Gedung kantor kami terdiri dari dua lantai. Lantai satu terdiri dari showroom, Ruang Kasir, Gudang, dan Ruang Staf Gudang. Naik ke atas, ada mushola karyawan, toilet, Ruang Departemen AR, Ruang Departemen Akunting, Ruang Briefing Collector, dan lorong pendek menuju ruangan paling luas yang aku ceritakan di awal tadi, yakni Ruang Marketing & HRD. Jika bertanya pada karyawan senior tentang asal-usul gedung kantor kami itu, kita akan dikejutkan sebuah fakta bahwa sebelum gedung kantor kami itu berdiri, lokasi itu merupakan sebuah komplek perkuburan Cina. Selain cerita Bu Hany dan Pak Ben di atas tadi, udah cukup banyak aku mendengar cerita-cerita soal pengalaman kejadian di luar nalar yang dialami karyawan-karyawan di kantor kami ini. Mulai dari sosok yang menyerupai karyawan lain, pintu geser yang menutup sendiri, OB yang digelitiki saat tidur, suara-suara aneh, bahkan penampakan. Dan konon Ruang Marketing & HRD adalah yang paling angker.

Memang sih, kalo kita masuk ke Ruang Marketing & HRD yang luas itu, hawanya pasti beda, makanya banyak karyawan yang nggak betah berlama-lama di ruangan itu sendirian. Tapi alhamdulillah, meski ditempatkan bekerja di ruangan itu selama hampir tiga tahun lamanya, aku nggak pernah mengalami kejadian di luar nalar seperti yang diceritakan rekan-rekan kantorku. Yaaah ada sih kejadian yang bisa dibilang aneh, tapi alhamdulillah nggak ekstrim banget kayak sampai nampak atau mengganggu secara fisik gitu. Palingan cuma suara langkah kaki seperti orang berjalan dengan sepatu (ini tiap hari ada), atau kursi yang bergerak sendiri. Yah, masih bisa diterima lah, asal nggak nampak mah.

Oh ya, hampir tiga tahun bekerja di perusahaan ini, tentunya ada suka dukanya.
Sukanya yaa rekan-rekanku di kantor baik-baik. Mereka juga perhatian, khususnya para staf. Mungkin karena diantara mereka, usiaku paling muda, jadi udah kayak anak bungsu aja gitu.

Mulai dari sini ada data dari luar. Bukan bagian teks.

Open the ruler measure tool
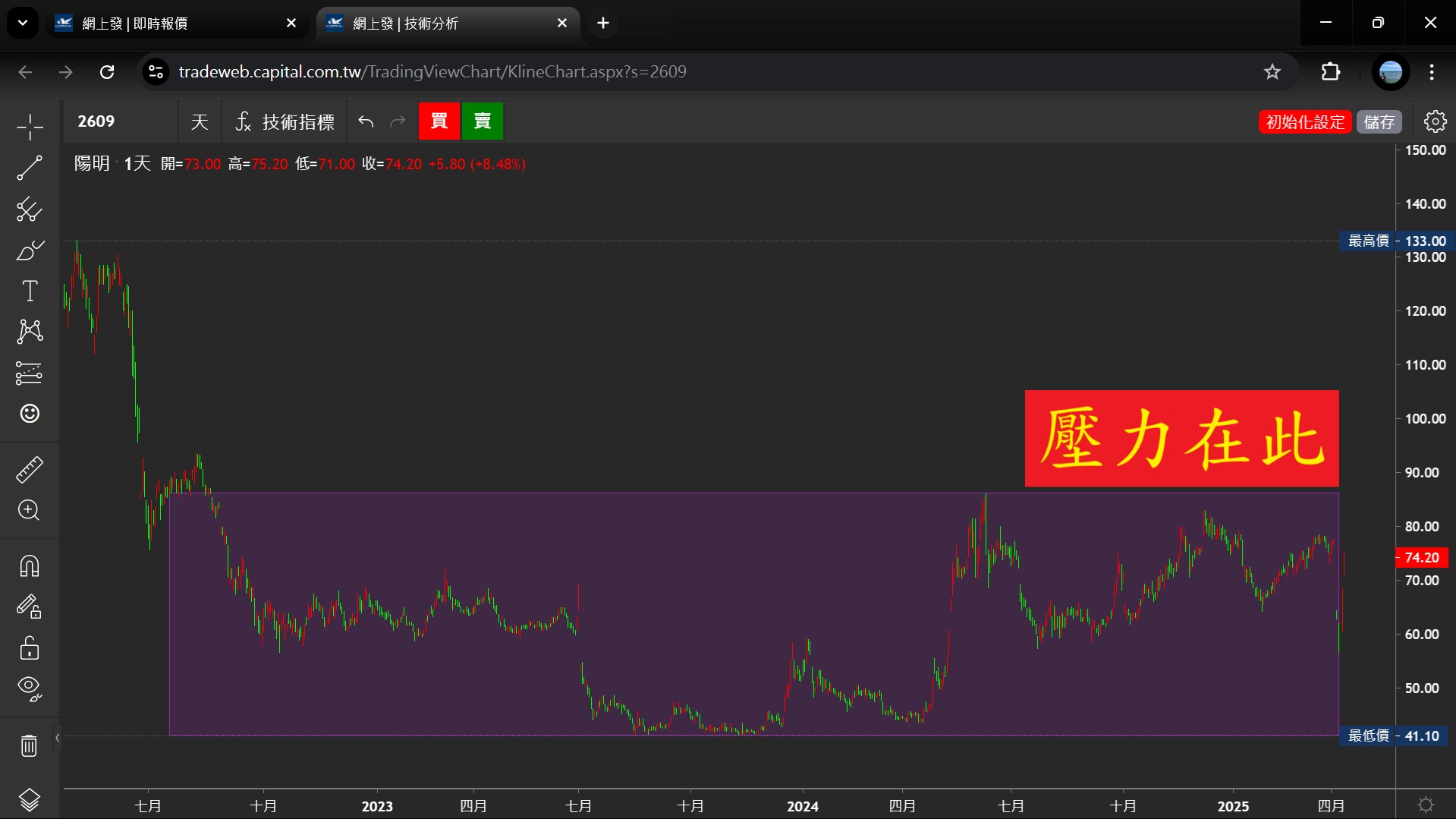1456x819 pixels. point(30,470)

Hihi..
Selain itu, dengan bekerja di perusahaan ini juga aku mendapatkan pengalaman berharga yang mungkin nggak akan aku dapatkan jika bekerja di perusahaan lain, seperti bergabung dalam band, merasakan masuk dapur rekaman, dan manggung di pulau seberang, seperti yang pernah kuceritakan pada postingan-postinganku sebelumnya.

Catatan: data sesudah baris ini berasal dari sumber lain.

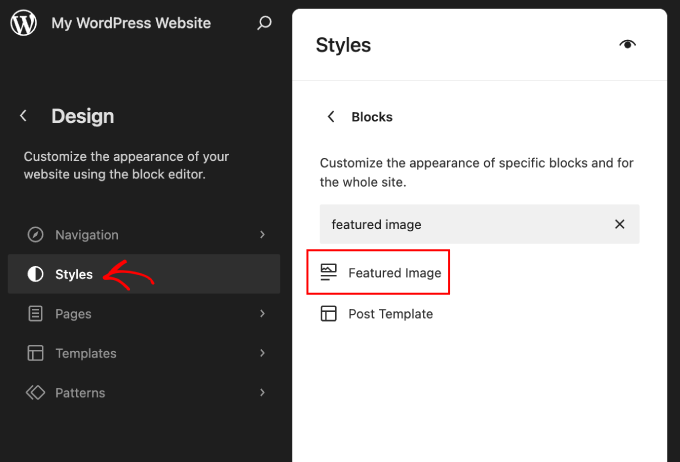This screenshot has height=462, width=680.
Task: Click the Templates layout icon
Action: tap(36, 353)
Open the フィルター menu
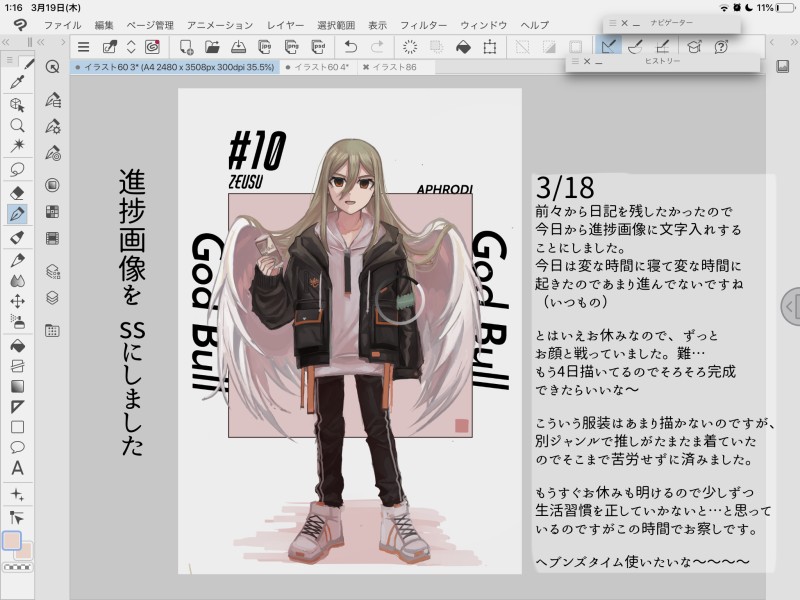 coord(423,24)
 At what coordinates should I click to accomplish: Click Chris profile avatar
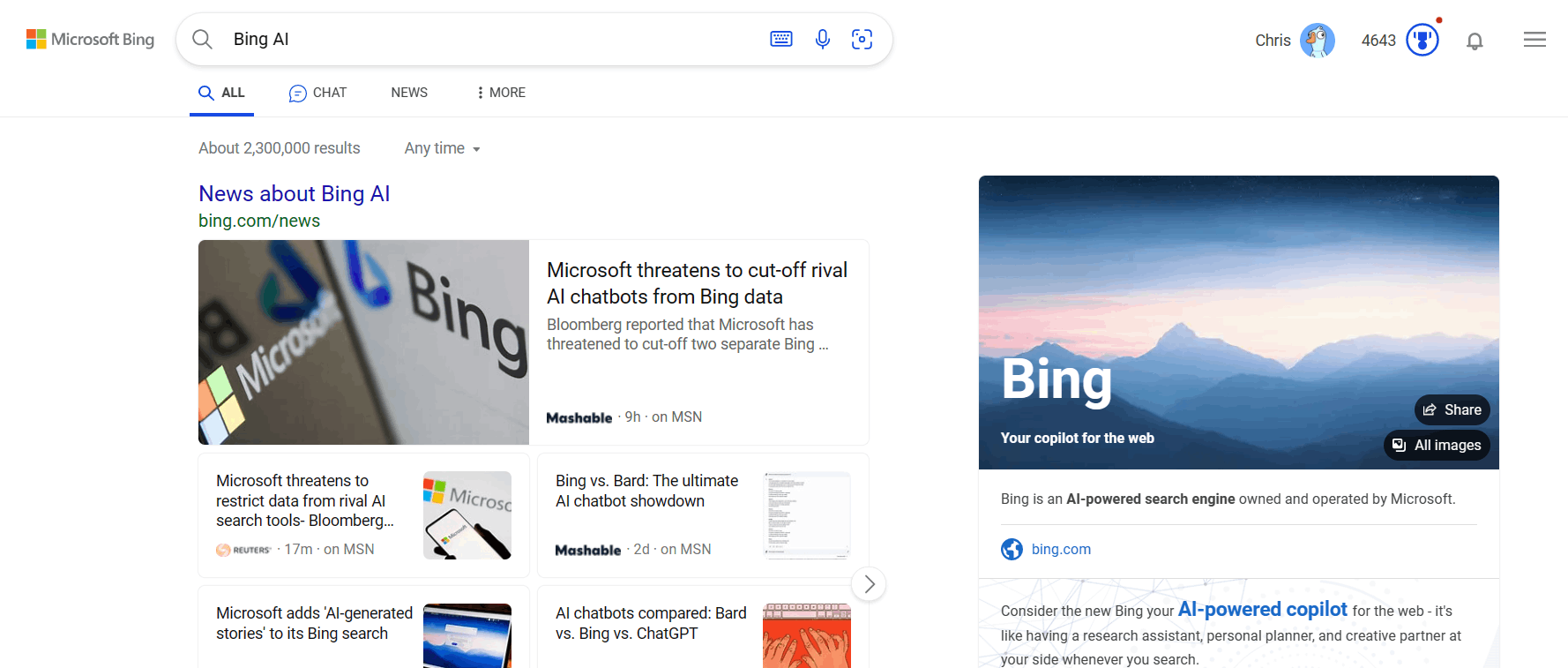tap(1317, 40)

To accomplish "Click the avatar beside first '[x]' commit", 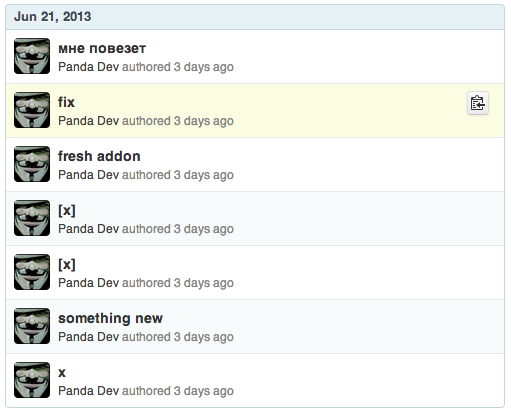I will click(x=32, y=218).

Sedangkan dukanya adalah, statusku yang menjabat dua jabatan sekaligus membuat pekerjaanku terlalu banyak. Yup, ini sangat berbanding terbalik dengan pekerjaanku di perusahaan sebelumnya. Kalo di perusahaan sebelumnya pekerjaanku terlalu sedikit, berbeda dengan pekerjaanku sekarang yang nggak jarang membuatku kewalahan. Well, mungkin nggak akan terlalu kewalahan kalo aja rekan-rekan (khususnya dari Tenaga Penjual) lebih memahami posisiku. Ini yang sedih, karena nggak sedikit dari mereka yang menimpakan tanggung jawabnya padaku. Misalnya aja untuk kelengkapan persyaratan kredit calon konsumen (KTP, KK, buku nikah, SP3K dll), aturannya semua itu dilampirkan oleh Sales, Pramuniaga, atau Supervisor Marketing, sedangkan aku hanya menerima berkas pengajuan kredit calon konsumen yang sudah dalam kondisi lengkap. Tapi mereka (para Tenaga Penjual itu) justru mengambil jalan praktis dengan hanya menyerahkan foto berkas persyaratan ke WhatsApp-ku dan meminta tolong padaku untuk mencetaknya. Baiklah, toh di kantor ada printer. Kasihan juga mereka kalo tiap dapat konsumen harus nge-print berkas persyaratan di rental, pikirku. Tapi boro-boro berterima kasih karena sudah dibantu, untuk melampirkan berkas persyaratan ke formulir pengajuan dan membuang sampah bekas guntingan hasil printing-nya aja susahnya minta ampun, harus aku juga yang melakukan, seolah-olah pekerjaanku hanya ngurusi mereka aja. Belum lagi kalo berkas persyaratannya hilang atau printer sedang ngadat, aku yang disalahkan. Yah, aku nggak berharap ucapan terima kasih sih dari mereka, tapi minimal mereka sadar lah ya sama tanggung jawab mereka. Maka rasanya nggak ada satu hari di kantor yang aku lewati tanpa ngomel-ngomel pada mereka, apalagi belakangan ini. Rekan-rekan staf yang taunya aku pendiam mungkin kaget melihat belakangan ini aku jadi cerewet banget. Yah bodo amat mereka mau anggap aku jutek kek, atau bahkan galak. Aku capek dikerjain terus, tapi merekanya nggak sadar-sadar.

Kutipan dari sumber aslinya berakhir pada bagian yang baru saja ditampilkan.